C’est presque un travail d’enquête judiciaire, psychiatrique…
C’est important. Je prends des notes en quantité mais j’oublie tout après. En commençant le scénario, il
m’importe de ne rester tributaire des faits, de ce que j’ai appris. J’ai parlé avec des spécialistes du profil du
garçon, j’ai rencontré un ancien enquêteur pour savoir quelle est la psychologie des flics, leur rapport aux
victimes, aux manipulateurs. J'ai vu un spécialiste de l’ADN.
C’est un film sur la culpabilité de chacun ?

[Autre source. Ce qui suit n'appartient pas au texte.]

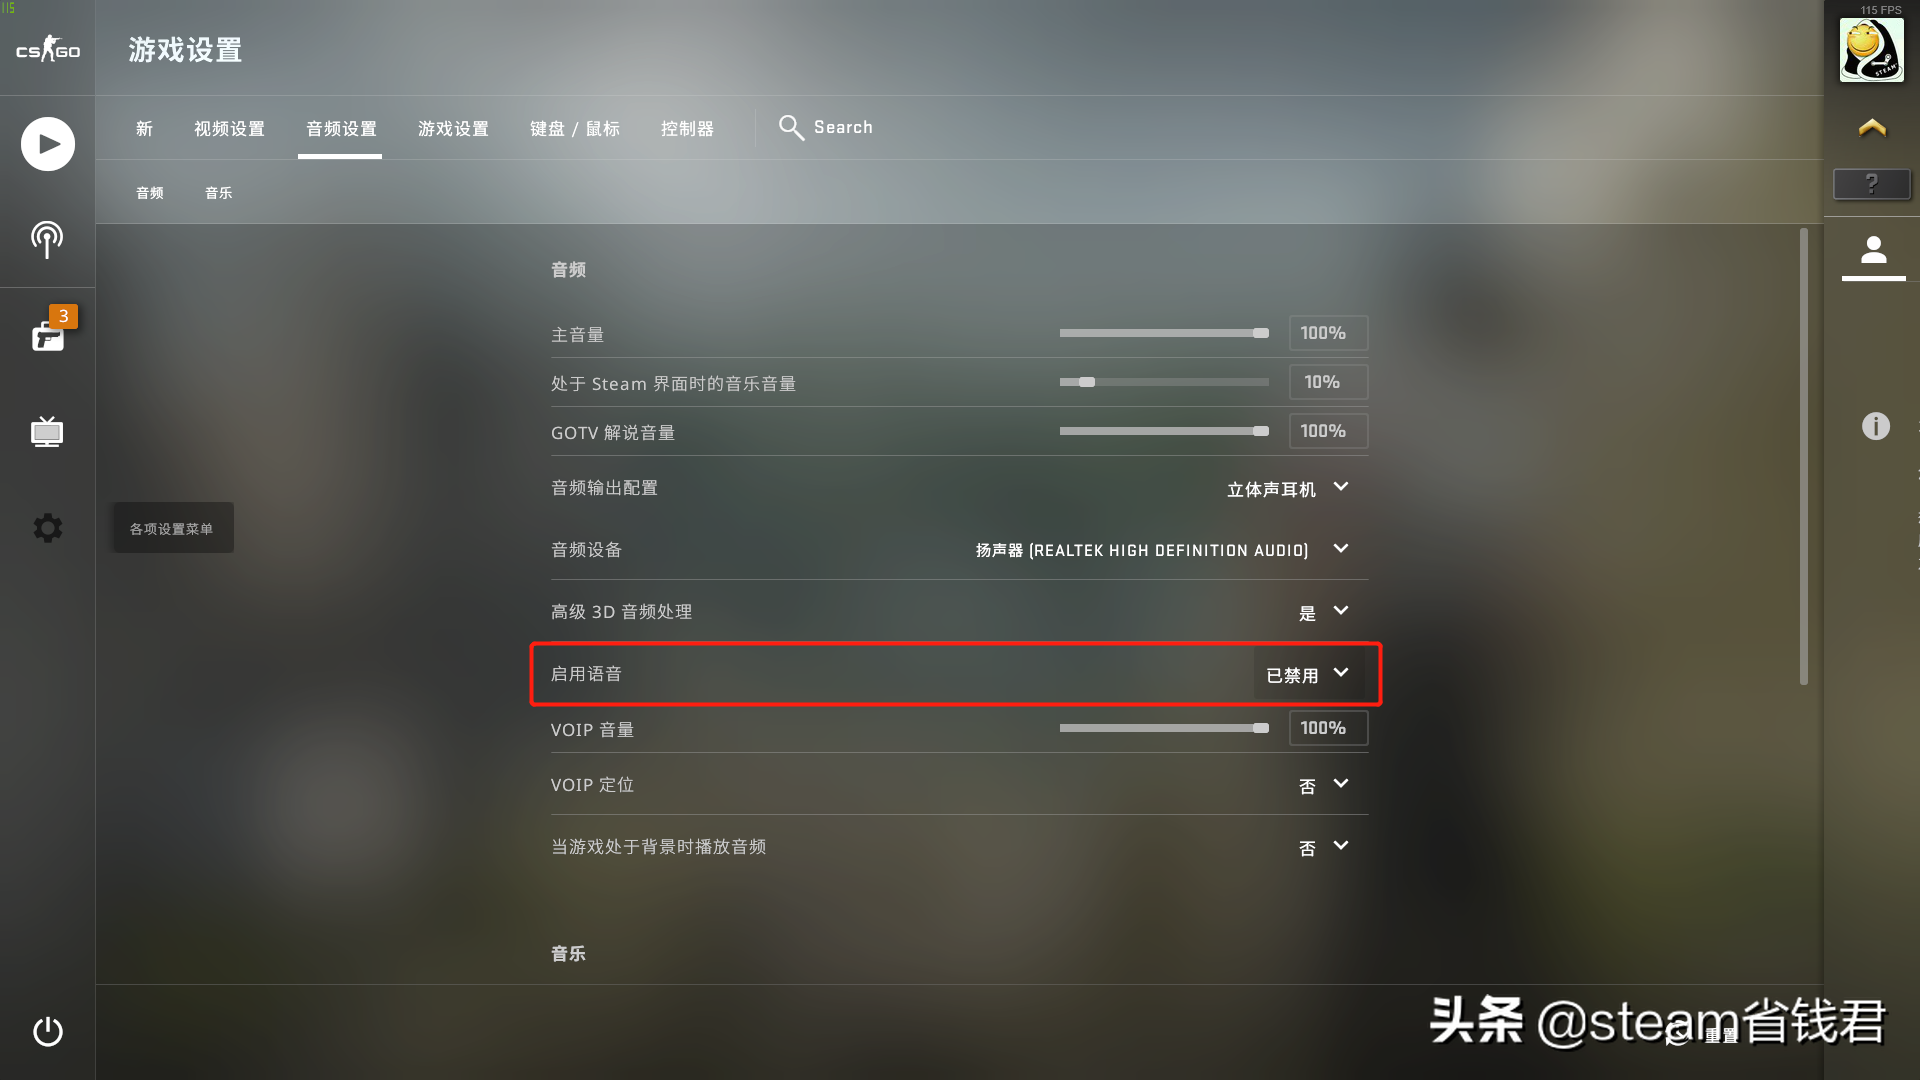Click the user profile icon

1873,251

Surtout du père. La mère est pleine de doutes. Le garçon est un bloc de souffrance. «Psychopathe», il se fiche
au début complètement de la souffrance. Il a un côté animal, brut, il suit son objectif comme un militaire, se
métamorphose en entrant dans cette maison au contact de cette femme. Il ne sait pas être aimé, ne sait pas y
répondre. On est handicapé lorsqu'on n’a pas été aimé, caressé par sa mère, aimé par son père. Il fallait privilégier le parcours et l’évolution de chacun. Je ne vois pas le père, ni la mère comme des victimes. Seul le flic est
perdant. Le couple a accompli son deuil. Le père est dans sa culpabilité, dans une difficulté à communiquer
avec le garçon.
Vous évoquez également les rapports parents-enfants...
Père-fils, mère-fils... Pour un père, l’adolescence de son enfant équivaut à une séparation. La période est
délicate. Je voulais aussi montrer que cela n’a rien à voir entre une mère et son fils.